Режиссеры

Гафту Достоевский по размеру

Ольга Фукс, Вечерняя Москва, 25.11.2002
Юрий Еремин скрестил в собственной пьесе «Провинциалку» Тургенева и «Вечного мужа» Достоевского, следуя букве последнего.

В рассказе Достоевского, как известно, обманутый муж Трусоцкий. растравляя себя, несколько раз вспоминает «Провинциалку», героиня которой обольщает авансами на будущие встречи заезжего петербургского графа, чтобы ее мужа перевели в Петербург. В пьесе Еремина Трусоцкий не просто поминает «Провинциалку», но с маниакальным упорством смотрит и пересматривает эту пьесу в театре. В смешном водевиле о женской хитрости он видит отражение собственной трагедии — от умершей жены осталась любовная переписка, из которой ясно, что его маленькая дочь ему не родная.

Режиссер, таким образом, соединил два совершенно разных жанра — экстремальный психологизм Достоевского и водевильную пародию на худший вариант провинциального театра. В таком театре вся надежда на суфлера (Александр Пискарев), единственно вменяемого человека среди провинциальных Актер Актерычей. Столичный граф Любин (Геннадий Бортников) картинно сладок. Провинциальный муж Ступендьев (Владимир Сулимов) карикатурно коварен и преувеличенно суетлив. Хитроумная провинциалка Дарья Ивановна (Ольга Остроумова) чудо как хороша. «Стены» из ситечка колышутся от любого ветерка. Жанр театральной клюквы выдержан во всей чистоте — не придраться. Но режиссер увлекается игрой в этот жанр чуть больше, чем он того заслуживает. Публика начинает уж было скучать, но тут, слава богу, наступает черед «Вечного мужа».

Двое мужчин, два смертельных соперника, кружат по городу, чуя друг друга на расстоянии. Их тянет друг к другу, как к обрыву. Между ними — могила женщины, которая одному была женой, другому любимой. Между ними — могила девочки, которая одному была дочерью законной, другому род ной. Скажем сразу, Александр Яцко в роли «вечного любовника» Вельчанинова — достойный партнер Валентину Гафту. Точно по формуле: «Пошли мне, Господь, второго». Объема его персонажа — закоренелого грешника, который, узнав о своем отцовстве, посмел поверить, что жизнь его обретет смысл, — режиссер его лишил. Сделал из Вельчанинова на сцене просто прямую противоположность «подпольного человека» Трусоцкого — горячего да открытого. Но дуэт, повторяю, получится замечательный.

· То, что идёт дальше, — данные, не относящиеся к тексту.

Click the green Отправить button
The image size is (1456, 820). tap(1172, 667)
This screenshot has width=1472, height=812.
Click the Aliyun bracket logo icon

Валентин Гафт давно не играл в театре такой роли. Достоевский — это как раз его «размер». Трусоцкий-Гафт — прокурор своего обидчика и его же подсудимый. Если он играет унижение — так безмерное, чтобы на дне его найти неожиданное величие. Юродство — так безудержное, переходящее в какой-то своеобразный артистизм. Отчаяние — так такое, чтобы напиться им допьяна, и быстро спиться — не водкой, а этим своим отчаянием. Его, как больного во время кризиса, бросает то в жар кровавой мести, то в озноб подлейшего унижения. Он точно постоянно скользит по лезвию ножа.

«Лезвие ножа» — не только «фигура речи», но и режиссерский ход. Трусоцкий, источая угодливость, в одной из сцен возьмется побрить Вельчанинова: лицо экс-любовника закрыто полотенцем, лицо рогоносца склонилось над обидчиком — только запрокинутая шея первого, да играющие с бритвой пальцы другого создают поистине хичкоковское напряжение. 

Жаль, что в финале Еремин, точно психотерапевт, это напряжение снимает. Водевиль Тургенева и изматывающий рассказ Достоевского приводит к «единому знаменателю». Вечный муж с очередной женой зовет вечного любовника в гости, и тот обещает всенепременно пожаловать. Круг замыкается, трагедия вот-вот повторится в виде водевиля, которым у Достоевского и не пахло.